- 原文 -
图解Spark RDD的五大特性

RDD（Resilient Distributed Datasets）是 Spark 中最基本的数据结构，它是一个不可变的分布式数据集合，可以在集群中进行并行处理。

在 Spark 的源码中，RDD 被描述为：

 * Internally, each RDD is characterized by five main properties:
 *
 *  - A list of partitions
 *  - A function for computing each split
 *  - A list of dependencies on other RDDs
 *  - Optionally, a Partitioner for key-value RDDs 
      (e.g. to say that the RDD is hash-partitioned)
 *  - Optionally, a list of preferred locations to compute each split on 
      (e.g. block locations for an HDFS file)

特性一：分布式存储

一个 RDD 的数据存储在 不同的 “节点”上

◎ Spark RDD 分布式存储

>>> rdd = sc.parallelize([1, 2, 3, 4, 5, 6, 7, 8, 9], 3)
>>> rdd.glom().collect()
[[1, 2, 3], [4, 5, 6], [7, 8, 9]]
>>> rdd = sc.parallelize([1, 2, 3, 4, 5, 6, 7, 8, 9], 6)
>>> rdd.glom().collect()
[[1], [2, 3], [4], [5, 6], [7], [8, 9]]

特性二：分布式计算

◎ Spark RDD 分布式计算

>>> rdd = sc.parallelize([1, 2, 3, 4, 5, 6, 7, 8, 9], 3).map(lambda x: x*10)
>>> rdd.glom().collect()
[[10, 20, 30], [40, 50, 60], [70, 80, 90]]

特性三：RDD 间拥有依赖链条

◎ Spark RDD 间的依赖链条

特性四：（可选）key-value 型的 RDD 拥有分区器

默认分区器：Hash 分区

特性五：（可选）数据本地行

RDD 进行数据分区时，会尽量靠近数据所在节点，增加本地读取，减少网络读取，提上计算性能

- 给定材料 -

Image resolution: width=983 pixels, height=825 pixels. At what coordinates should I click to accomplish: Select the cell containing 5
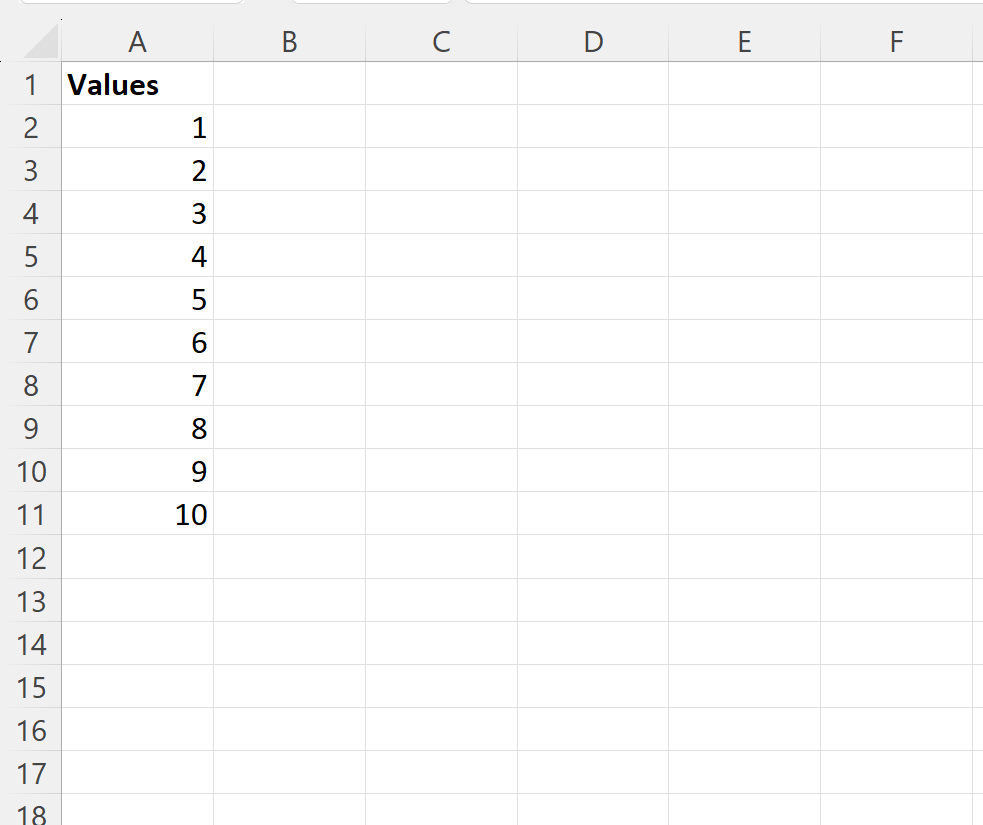137,299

- 任务要求 -
(a) 根据原文，key-value 型 RDD 的默认分区器是什么？
(b) 请把原文中从“在 Spark 的源码中，RDD”到“an HDFS file)”的部分一字不差地抄录下来。

- 逐题解答 -
(a) Hash 分区。

(b)
在 Spark 的源码中，RDD 被描述为：

 * Internally, each RDD is characterized by five main properties:
 *
 *  - A list of partitions
 *  - A function for computing each split
 *  - A list of dependencies on other RDDs
 *  - Optionally, a Partitioner for key-value RDDs 
      (e.g. to say that the RDD is hash-partitioned)
 *  - Optionally, a list of preferred locations to compute each split on 
      (e.g. block locations for an HDFS file)